Europe : tous les acteurs de l’IT vont-ils devenir des opérateurs d’infrastructures critiques ?

Via la directive sur la sécurité des réseaux et les infrastructures critiques, l’Union européenne pourrait renforcer les obligations de sécurité des acteurs de la société de l’information. L’écosystème s’inquiète.

Examinée jeudi 27 novembre par la formation « télécoms, transports, énergie » du Conseil de l’UE, la proposition de directive sur la sécurité des réseaux et de l’information (SRI ou NIS en anglais) pourrait faire de tous les acteurs des technologies de l’information – des kiosques d’applications aux réseaux sociaux – des opérateurs d’infrastructures critiques, qualification jusqu’ici essentiellement réservée aux entreprises de l’énergie, des télécoms, de la santé et des transports.

Élever le niveau de cybersécurité de l’UE

La proposition « obligerait tous les États membres, les facilitateurs de services Internet clés et les opérateurs d’infrastructures critiques comme les plateformes de commerce électronique et les réseaux sociaux, ainsi que les acteurs économiques des secteurs de l’énergie, des transports, des services bancaires et des soins de santé à garantir un environnement numérique offrant des gages de sécurité et de confiance dans toute l’UE », expliquait la Commission européenne lors de la présentation, en février 2013, de son plan de cybersécurité pour l’Union européenne.

Votée en mars 2014 par le Parlement européen, la proposition de directive visant à élever le niveau commun de sécurité de l’Union européenne est soutenue par la filière IT. Mais la perspective d’une extension indifférenciée des obligations de sécurité aux entreprises de la société de l’information par le Conseil de l’UE alarme les organisations professionnelles. En particulier l’obligation de signalement des incidents de sécurité auprès d’agences nationales de sécurité des systèmes d’information.

Gestion du risque, priorisation et criticité

La chambre patronale des ESN/SSII, Syntec Numérique, redoute un détournement des ressources nécessaires aux opérateurs d’importance vitale (OIV) vers les services de messagerie, les réseaux sociaux et les jeux en ligne. Et s’oppose fermement à une extension qui ouvrirait la porte à la « balkanisation » d’Internet, selon les termes du délégué général de l’organisation, Laurent Baudart.
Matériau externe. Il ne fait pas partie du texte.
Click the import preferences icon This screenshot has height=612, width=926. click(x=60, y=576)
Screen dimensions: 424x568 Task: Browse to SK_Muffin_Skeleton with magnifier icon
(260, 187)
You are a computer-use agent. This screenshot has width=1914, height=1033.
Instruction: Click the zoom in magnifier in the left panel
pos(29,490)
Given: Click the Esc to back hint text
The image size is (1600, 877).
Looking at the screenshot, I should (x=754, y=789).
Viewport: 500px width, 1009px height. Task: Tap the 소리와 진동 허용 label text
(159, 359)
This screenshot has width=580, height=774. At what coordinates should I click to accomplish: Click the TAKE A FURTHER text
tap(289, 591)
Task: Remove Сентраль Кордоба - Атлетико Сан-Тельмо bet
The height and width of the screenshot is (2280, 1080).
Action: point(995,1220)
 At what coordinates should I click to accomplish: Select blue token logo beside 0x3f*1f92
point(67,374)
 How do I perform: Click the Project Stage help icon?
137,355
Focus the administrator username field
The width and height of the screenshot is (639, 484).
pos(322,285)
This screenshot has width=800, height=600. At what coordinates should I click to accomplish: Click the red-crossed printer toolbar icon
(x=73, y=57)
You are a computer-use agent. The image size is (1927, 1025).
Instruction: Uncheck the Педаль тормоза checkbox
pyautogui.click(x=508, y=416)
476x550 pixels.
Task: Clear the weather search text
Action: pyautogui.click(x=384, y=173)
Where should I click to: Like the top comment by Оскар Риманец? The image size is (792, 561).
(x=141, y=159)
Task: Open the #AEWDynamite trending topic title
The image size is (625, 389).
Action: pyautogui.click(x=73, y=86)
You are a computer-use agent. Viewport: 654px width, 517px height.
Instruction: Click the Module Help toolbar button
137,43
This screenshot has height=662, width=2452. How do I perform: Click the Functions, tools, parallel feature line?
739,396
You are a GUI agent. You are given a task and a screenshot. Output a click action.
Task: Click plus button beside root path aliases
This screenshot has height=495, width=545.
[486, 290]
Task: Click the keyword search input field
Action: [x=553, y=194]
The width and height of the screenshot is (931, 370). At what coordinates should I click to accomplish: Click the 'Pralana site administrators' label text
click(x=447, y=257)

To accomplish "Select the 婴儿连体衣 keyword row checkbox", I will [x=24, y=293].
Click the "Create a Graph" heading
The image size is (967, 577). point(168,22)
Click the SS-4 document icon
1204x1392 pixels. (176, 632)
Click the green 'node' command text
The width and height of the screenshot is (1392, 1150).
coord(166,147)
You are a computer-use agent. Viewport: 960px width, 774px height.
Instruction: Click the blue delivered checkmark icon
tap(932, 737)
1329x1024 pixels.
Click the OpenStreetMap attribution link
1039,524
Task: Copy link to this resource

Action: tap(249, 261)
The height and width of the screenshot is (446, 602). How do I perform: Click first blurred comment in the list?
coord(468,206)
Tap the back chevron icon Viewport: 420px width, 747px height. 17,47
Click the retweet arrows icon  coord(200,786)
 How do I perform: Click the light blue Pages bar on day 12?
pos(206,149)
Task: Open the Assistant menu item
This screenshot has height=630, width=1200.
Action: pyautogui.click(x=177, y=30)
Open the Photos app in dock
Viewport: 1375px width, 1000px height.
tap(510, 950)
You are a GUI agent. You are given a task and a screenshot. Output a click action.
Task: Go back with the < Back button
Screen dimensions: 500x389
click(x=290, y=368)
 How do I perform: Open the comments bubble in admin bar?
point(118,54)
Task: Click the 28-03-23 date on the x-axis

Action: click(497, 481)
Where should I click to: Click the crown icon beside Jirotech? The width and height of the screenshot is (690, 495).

De son côté, l’Afdel, qui représente en France plus de 300 éditeurs de logiciels et solutions Internet, met en garde « le gouvernement français et le Conseil de l’UE contre une extension qui en réalité pourrait porter atteinte à la compétitivité des entreprises du numérique – dont de nombreuses PME… –, sans atteindre les objectifs poursuivis en termes de sécurité ». L’association considère aussi qu’à l’heure du Cloud computing, « l’absence de priorisation sur les domaines critiques porterait préjudice à la stratégie globale de cybersécurité » de l’UE. L’Afdel appelle les États membres à privilégier une approche « réaliste et proportionnée aux risques » de la directive, telle que votée en mars par les députés européens.